そして、前年に出されていた列侯に領国への赴任を命じたが、それを徹底させるためということで丞相周勃が名指しで赴任を命じられる。
これまた体のいい丞相罷免であろう。どのみち、実際に列侯の赴任が進まないままなら、いずれ列侯の筆頭でもあったはずの丞相周勃が責任を問われることに変わりはないだろうから、この措置を甘んじて受けるしかないというのが周勃の状況であろう。
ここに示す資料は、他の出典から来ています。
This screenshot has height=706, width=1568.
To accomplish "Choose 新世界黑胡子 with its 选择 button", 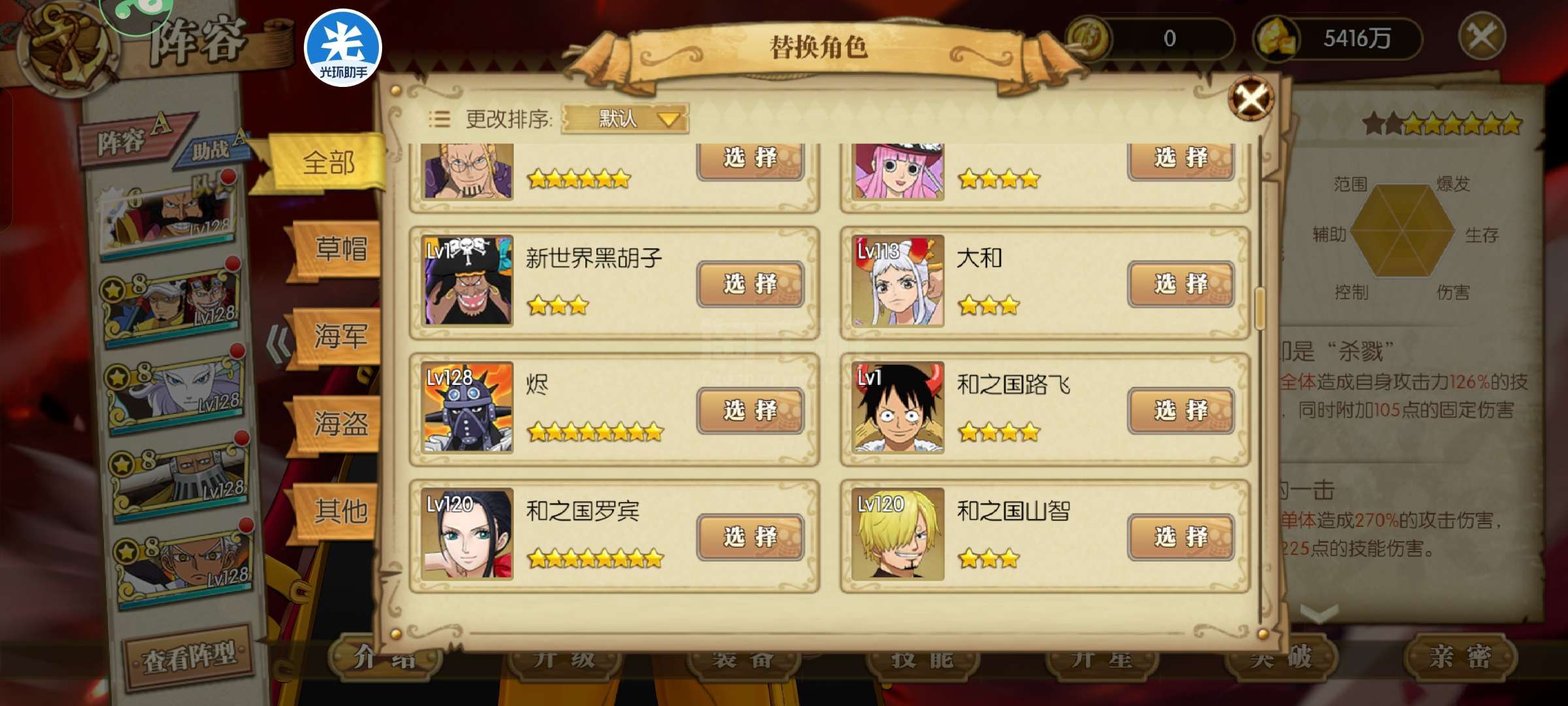I will click(750, 284).
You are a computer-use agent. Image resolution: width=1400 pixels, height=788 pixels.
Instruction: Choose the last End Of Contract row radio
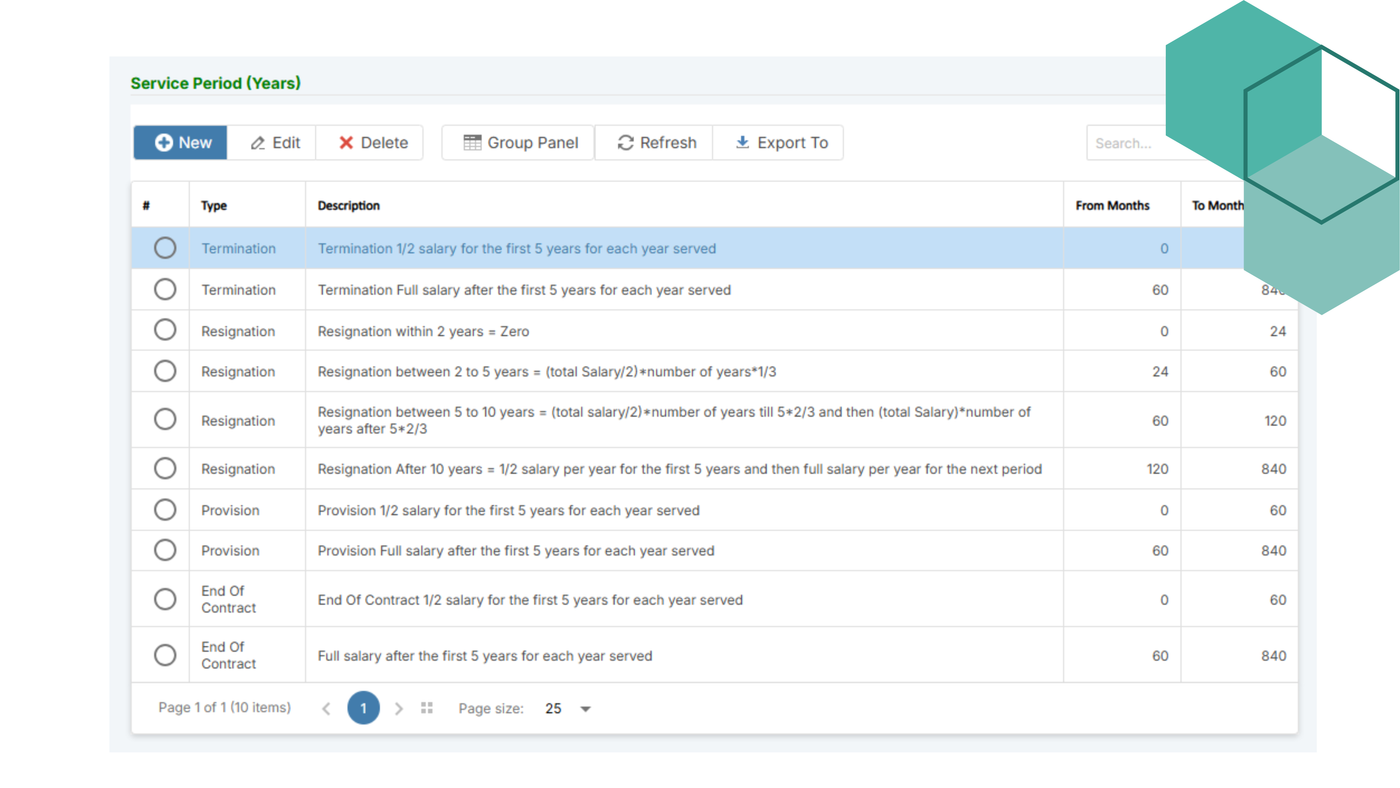tap(165, 656)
文帝既立、以(周)勃為右丞相、賜金五千斤、食邑萬戸。居月餘、人或説勃曰「君既誅諸呂、立代王、威震天下、而君受厚賞、處尊位、以寵、久之即禍及身矣。」勃懼、亦自危、乃謝請歸相印。上許之。
歳餘、丞相(陳)平卒、上復以勃為丞相。
十餘月、上曰「前日吾詔列侯就國、或未能行、丞相吾所重、其率先之。」乃免相就國。
(『史記』巻五十七、絳侯周勃世家)
なお、周勃は文帝に疑われ危険な立場であると自覚し、丞相を辞めたがっていたとも言う。そうであれば、この罷免も引責というよりは周勃の意に沿ったものなのかもしれない。この名目であれば周勃にとっても必ずしも不名誉ではないだろうから。
また、前年に王になったばかり、まだ二十代の城陽王劉章が死去。更にその弟の済北王劉興居が反乱を起こして死んだ。
ちなみに、二人の兄の斉王は文帝前元年に死去している。全員が文帝の甥に当たり、まだ全員二十代かそこらだろう。
孝文帝二年、以齊之濟北郡立興居為濟北王、與城陽王倶立。
立二年、反。
始大臣誅呂氏時、朱虚侯功尤大、許盡以趙地王朱虚侯、盡以梁地王東牟侯。
及孝文帝立、聞朱虚・東牟之初欲立齊王、故絀其功。及二年、王諸子、乃割齊二郡以王章・興居。章・興居自以失職奪功。
章死、而興居聞匈奴大入漢、漢多發兵、使丞相灌嬰撃之、文帝親幸太原、以為天子自撃胡、遂發兵反於濟北。
天子聞之、罷丞相及行兵、皆歸長安。使棘蒲侯柴將軍撃破虜濟北王、王自殺、地入于漢、為郡。
(『史記』巻五十二、斉悼恵王世家)
済北王劉興居は頼れる兄が死んで孤立したから反乱したとも取れるし、穿った見方をするなら兄二人が若くしてバタバタ死んでいくのを目の当たりにし、自分の番になる前に決起したとも取れる。
それにしても、文帝らは最初からこうなることを予期していたかのように鮮やかに反乱を鎮圧している。やはり文帝は辣腕である。
なお、この時に匈奴が攻め込んだという「河南」とは「河南郡」ではなく、「河南地」と呼ばれる後の五原郡・朔方郡のあたり、河套(オルドス)近辺のことを指すらしい。
三年十月丁酉晦、日有食之。
十一月、上曰「前日詔遣列侯之國、或辭未行。丞相朕之所重、其為朕率列侯之國。」絳侯勃免丞相就國、以太尉潁陰侯嬰為丞相。罷太尉官、屬丞相。
四月、城陽王章薨。
淮南王長與從者魏敬殺辟陽侯審食其。
五月、匈奴入北地、居河南為寇。帝初幸甘泉。
六月、帝曰「漢與匈奴約為昆弟、毋使害邊境、所以輸遺匈奴甚厚。今右賢王離其國、將衆居河南降地、非常故、往來近塞、捕殺吏卒、驅保塞蠻夷、令不得居其故、陵轢邊吏、入盜、甚敖無道、非約也。其發邊吏騎八萬五千詣高奴、遣丞相潁陰侯灌嬰撃匈奴。」匈奴去、發中尉材官屬衛將軍軍長安。
辛卯、帝自甘泉之高奴、因幸太原、見故羣臣、皆賜之。舉功行賞、諸民里賜牛酒。復晉陽中都民三歳。留游太原十餘日。
濟北王興居聞帝之代、欲往撃胡、乃反、發兵欲襲滎陽。
於是詔罷丞相兵、遣棘蒲侯陳武為大將軍、將十萬往撃之。祁侯賀為將軍、軍滎陽。
七月辛亥、帝自太原至長安。迺詔有司曰「濟北王背徳反上、詿誤吏民、為大逆。濟北吏民兵未至先自定、及以軍地邑降者、皆赦之、復官爵。與王興居去來、亦赦之。」
八月、破濟北軍、虜其王。赦濟北諸吏民與王反者。
(『史記』巻十、孝文本紀)
『史記』では文の異同が多少ある。こちらでは日食が一つしか記されていないので、『漢書』の連発は何かの誤りの可能性もあるだろう。